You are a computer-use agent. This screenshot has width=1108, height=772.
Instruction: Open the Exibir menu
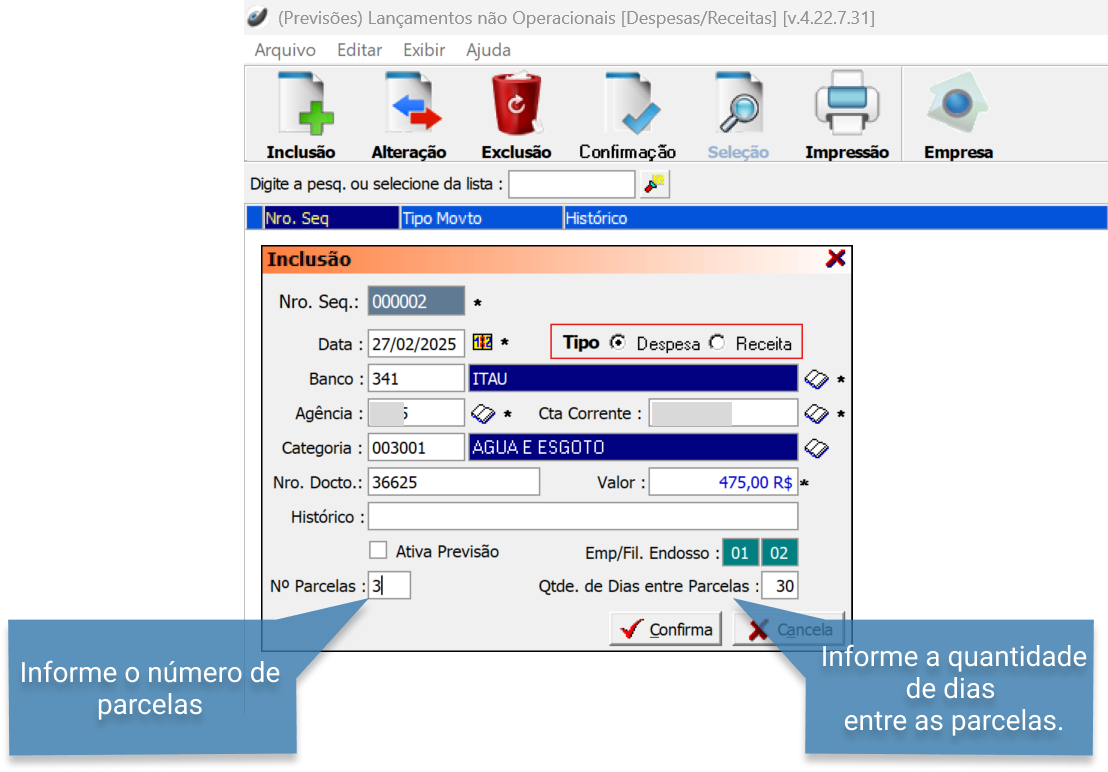coord(424,50)
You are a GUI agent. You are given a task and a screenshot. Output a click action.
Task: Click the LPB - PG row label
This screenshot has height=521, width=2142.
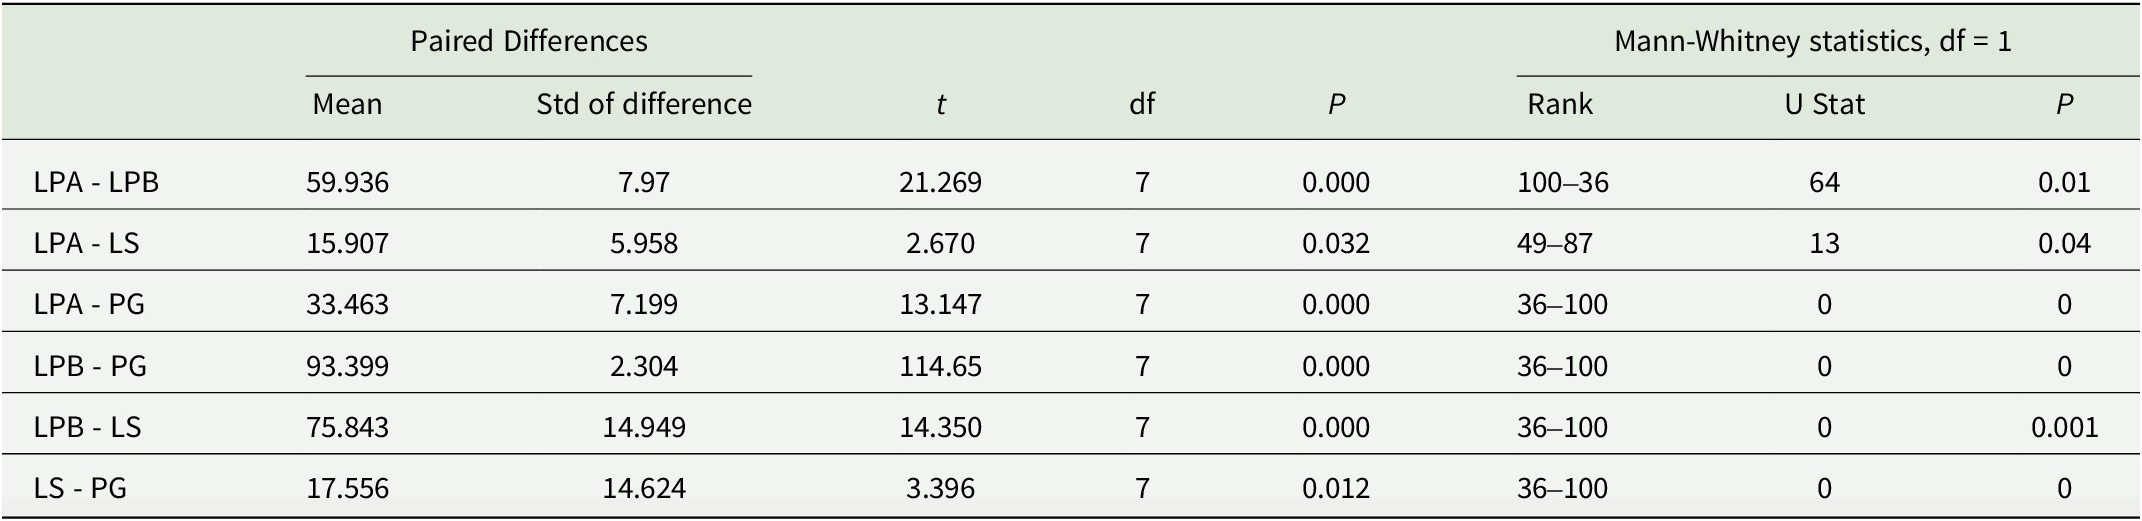point(90,366)
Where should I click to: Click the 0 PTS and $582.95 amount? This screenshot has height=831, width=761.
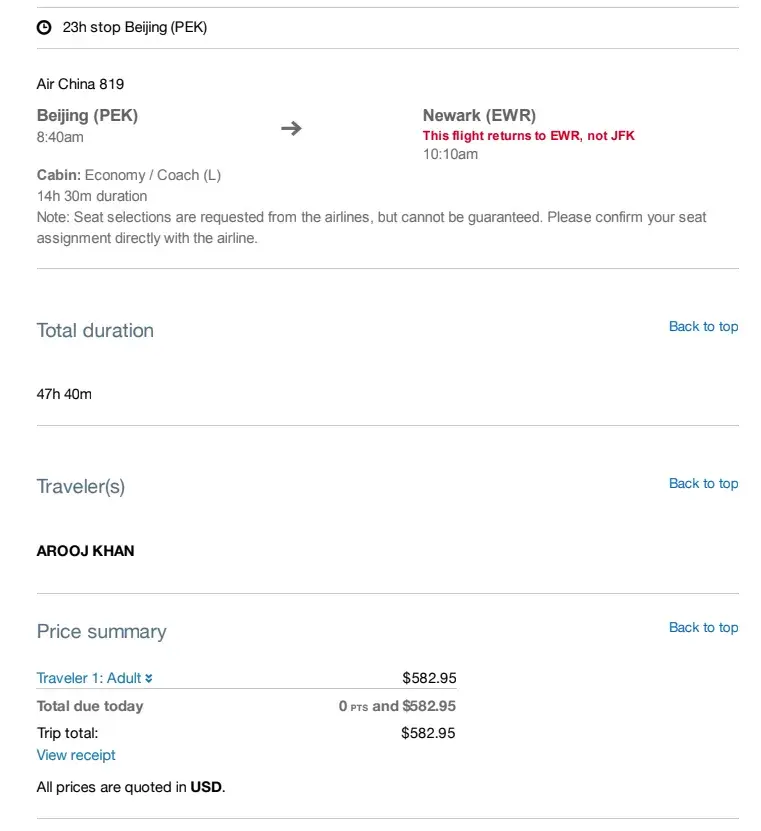[397, 706]
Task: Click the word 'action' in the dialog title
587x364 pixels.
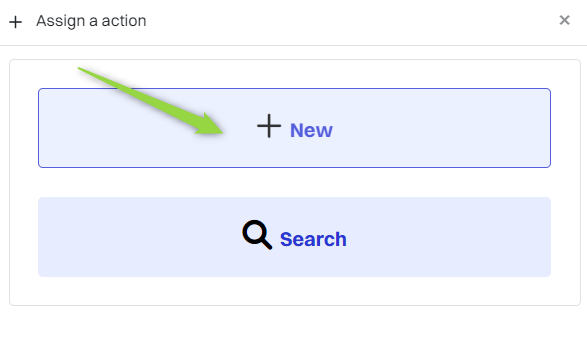Action: click(124, 21)
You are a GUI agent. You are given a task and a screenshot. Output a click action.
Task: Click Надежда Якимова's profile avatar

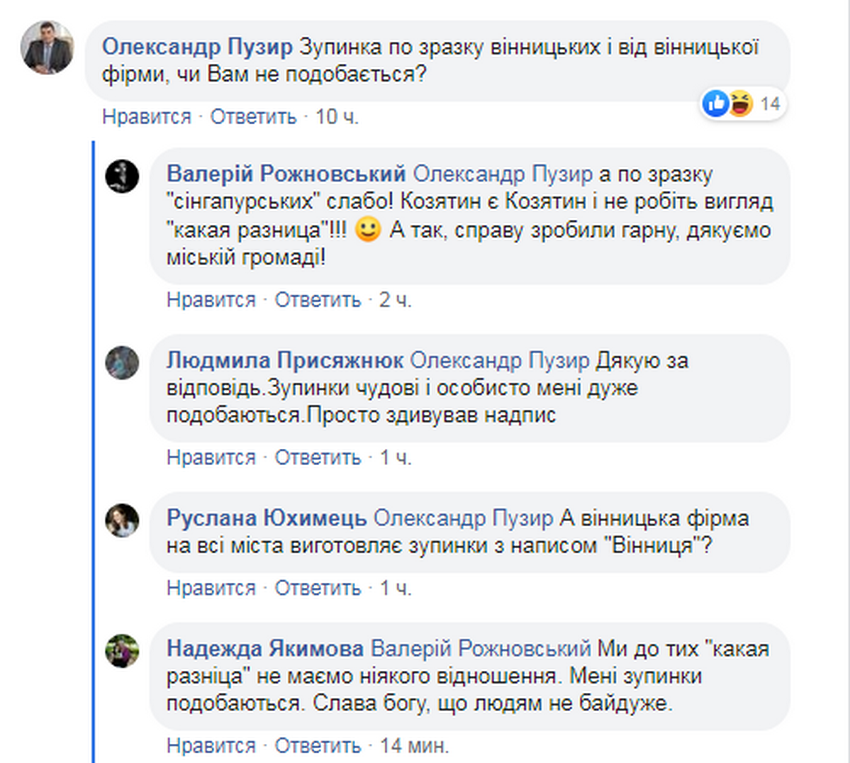122,649
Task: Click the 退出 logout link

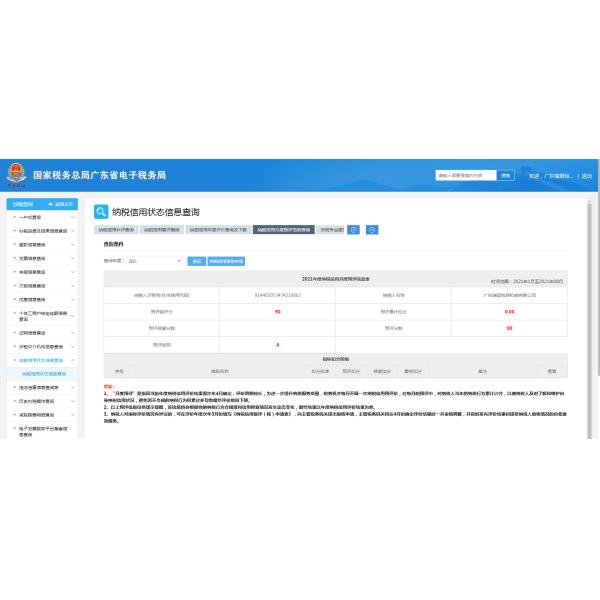Action: click(x=586, y=175)

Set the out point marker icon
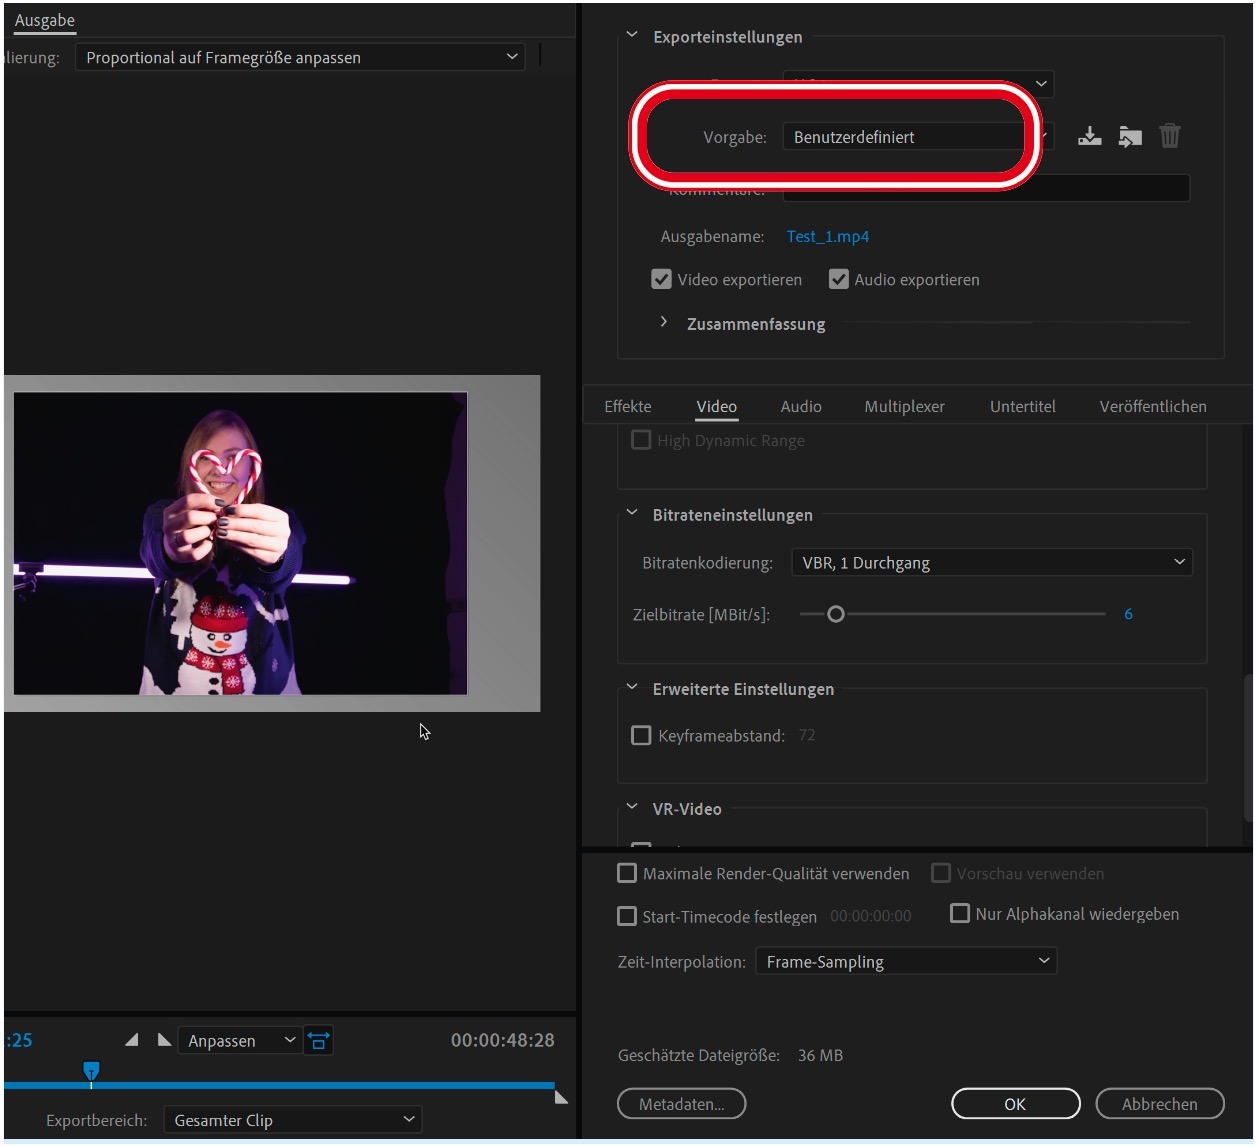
════════
= AIM OF THE TASK =
Everything in the listing should be repeated exactly except the pictures.

= WRITTEN ANSWER =
You are a computer-use agent. This screenshot has width=1108, height=772.
Instruction: Open the Exibir menu
coord(424,50)
You are a GUI agent. You are given a task and a screenshot. Output a click action.
Task: Click the LPB - PG row label
This screenshot has height=521, width=2142.
point(90,366)
Where should I click to: Click the 0 PTS and $582.95 amount? This screenshot has height=831, width=761.
[397, 706]
Task: Click the word 'action' in the dialog title
587x364 pixels.
Action: click(124, 21)
You are a GUI agent. You are given a task and a screenshot. Output a click action.
Task: Click Надежда Якимова's profile avatar

122,649
Task: Click the 退出 logout link

Action: click(x=586, y=175)

Set the out point marker icon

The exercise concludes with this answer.